▶ _Exercise objective_: Count, in the entries, the lines with "computer". Answer with the number only.

● ● ● ● ●

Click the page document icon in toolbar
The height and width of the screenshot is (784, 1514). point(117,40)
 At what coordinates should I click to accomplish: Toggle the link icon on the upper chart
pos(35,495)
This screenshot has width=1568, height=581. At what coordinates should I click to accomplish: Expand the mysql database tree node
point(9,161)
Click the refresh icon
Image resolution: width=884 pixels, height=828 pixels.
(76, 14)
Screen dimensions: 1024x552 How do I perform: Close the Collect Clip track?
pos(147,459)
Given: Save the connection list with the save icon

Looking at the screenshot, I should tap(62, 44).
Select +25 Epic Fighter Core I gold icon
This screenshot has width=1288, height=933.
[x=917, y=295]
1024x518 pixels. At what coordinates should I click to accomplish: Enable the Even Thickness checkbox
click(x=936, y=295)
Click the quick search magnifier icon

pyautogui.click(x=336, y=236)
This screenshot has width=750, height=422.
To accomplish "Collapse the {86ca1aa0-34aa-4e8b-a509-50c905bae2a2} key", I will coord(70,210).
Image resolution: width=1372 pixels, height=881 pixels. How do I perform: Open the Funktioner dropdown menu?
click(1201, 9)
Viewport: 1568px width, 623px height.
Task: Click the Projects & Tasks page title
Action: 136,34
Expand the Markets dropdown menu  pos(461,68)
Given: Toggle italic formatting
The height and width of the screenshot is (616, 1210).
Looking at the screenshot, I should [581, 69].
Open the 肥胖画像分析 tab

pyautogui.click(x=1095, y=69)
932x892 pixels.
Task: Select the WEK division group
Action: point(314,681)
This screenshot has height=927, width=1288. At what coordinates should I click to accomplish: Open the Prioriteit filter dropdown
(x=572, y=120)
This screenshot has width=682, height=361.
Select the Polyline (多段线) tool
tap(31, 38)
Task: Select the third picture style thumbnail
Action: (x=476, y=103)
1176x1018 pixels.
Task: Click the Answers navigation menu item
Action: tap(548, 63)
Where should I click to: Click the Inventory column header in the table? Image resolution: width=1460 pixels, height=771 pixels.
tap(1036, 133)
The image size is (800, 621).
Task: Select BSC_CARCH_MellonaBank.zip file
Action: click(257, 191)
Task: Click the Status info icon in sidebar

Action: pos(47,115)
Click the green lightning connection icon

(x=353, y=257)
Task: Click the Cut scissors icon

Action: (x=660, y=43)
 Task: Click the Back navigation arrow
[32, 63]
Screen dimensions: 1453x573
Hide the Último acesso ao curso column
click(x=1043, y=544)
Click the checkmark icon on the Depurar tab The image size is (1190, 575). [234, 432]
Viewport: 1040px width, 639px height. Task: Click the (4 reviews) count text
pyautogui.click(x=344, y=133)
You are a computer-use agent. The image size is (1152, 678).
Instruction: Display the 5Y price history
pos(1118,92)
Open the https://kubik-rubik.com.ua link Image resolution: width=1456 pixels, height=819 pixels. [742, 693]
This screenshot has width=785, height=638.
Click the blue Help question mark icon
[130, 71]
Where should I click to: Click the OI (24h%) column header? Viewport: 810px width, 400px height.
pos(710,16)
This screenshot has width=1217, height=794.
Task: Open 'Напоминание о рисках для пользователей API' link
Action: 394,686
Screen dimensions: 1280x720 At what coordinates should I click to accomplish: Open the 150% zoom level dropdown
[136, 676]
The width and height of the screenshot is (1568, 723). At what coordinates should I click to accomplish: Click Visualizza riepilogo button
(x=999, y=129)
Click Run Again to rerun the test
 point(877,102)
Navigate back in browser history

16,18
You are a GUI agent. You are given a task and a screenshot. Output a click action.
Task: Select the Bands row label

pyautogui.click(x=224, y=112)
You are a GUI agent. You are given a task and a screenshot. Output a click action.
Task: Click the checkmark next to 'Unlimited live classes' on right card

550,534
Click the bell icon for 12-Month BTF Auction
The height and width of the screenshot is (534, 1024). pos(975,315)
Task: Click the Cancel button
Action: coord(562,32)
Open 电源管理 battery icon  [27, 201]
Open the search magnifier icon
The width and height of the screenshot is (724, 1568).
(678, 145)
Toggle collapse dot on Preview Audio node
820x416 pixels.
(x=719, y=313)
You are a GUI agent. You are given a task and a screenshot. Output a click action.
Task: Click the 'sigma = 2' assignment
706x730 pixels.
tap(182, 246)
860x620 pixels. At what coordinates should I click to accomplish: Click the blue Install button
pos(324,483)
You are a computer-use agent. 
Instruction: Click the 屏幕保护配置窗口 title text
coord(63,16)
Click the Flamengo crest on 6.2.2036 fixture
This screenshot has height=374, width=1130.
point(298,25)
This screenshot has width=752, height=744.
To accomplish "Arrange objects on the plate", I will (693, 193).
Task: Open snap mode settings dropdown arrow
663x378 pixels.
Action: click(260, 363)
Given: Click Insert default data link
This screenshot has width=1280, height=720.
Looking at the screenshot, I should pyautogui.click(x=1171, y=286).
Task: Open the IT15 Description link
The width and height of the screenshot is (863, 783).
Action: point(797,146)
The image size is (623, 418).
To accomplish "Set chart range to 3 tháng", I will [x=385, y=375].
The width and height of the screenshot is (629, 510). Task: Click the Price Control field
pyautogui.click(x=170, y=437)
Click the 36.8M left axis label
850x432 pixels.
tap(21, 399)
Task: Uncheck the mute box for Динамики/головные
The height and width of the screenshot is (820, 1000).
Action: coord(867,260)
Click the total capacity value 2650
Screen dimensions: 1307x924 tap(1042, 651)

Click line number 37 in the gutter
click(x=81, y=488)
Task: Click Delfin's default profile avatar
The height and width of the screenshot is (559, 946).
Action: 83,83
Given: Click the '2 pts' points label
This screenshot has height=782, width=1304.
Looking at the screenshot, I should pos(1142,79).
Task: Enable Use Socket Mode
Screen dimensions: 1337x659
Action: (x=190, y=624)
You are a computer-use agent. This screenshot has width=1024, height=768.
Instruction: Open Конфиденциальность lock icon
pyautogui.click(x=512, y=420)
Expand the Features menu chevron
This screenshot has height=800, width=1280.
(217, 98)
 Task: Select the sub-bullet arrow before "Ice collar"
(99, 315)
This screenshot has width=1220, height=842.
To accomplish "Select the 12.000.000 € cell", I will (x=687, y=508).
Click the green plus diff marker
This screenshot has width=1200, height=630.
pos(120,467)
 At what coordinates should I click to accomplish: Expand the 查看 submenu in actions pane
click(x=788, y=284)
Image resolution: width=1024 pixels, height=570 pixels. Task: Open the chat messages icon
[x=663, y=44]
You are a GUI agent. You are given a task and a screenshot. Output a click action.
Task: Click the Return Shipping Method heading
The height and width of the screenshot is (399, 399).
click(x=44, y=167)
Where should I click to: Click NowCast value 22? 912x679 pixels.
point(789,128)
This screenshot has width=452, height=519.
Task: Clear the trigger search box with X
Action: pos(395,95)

● ● ● ● ●

▶ _Answer to this task_: 3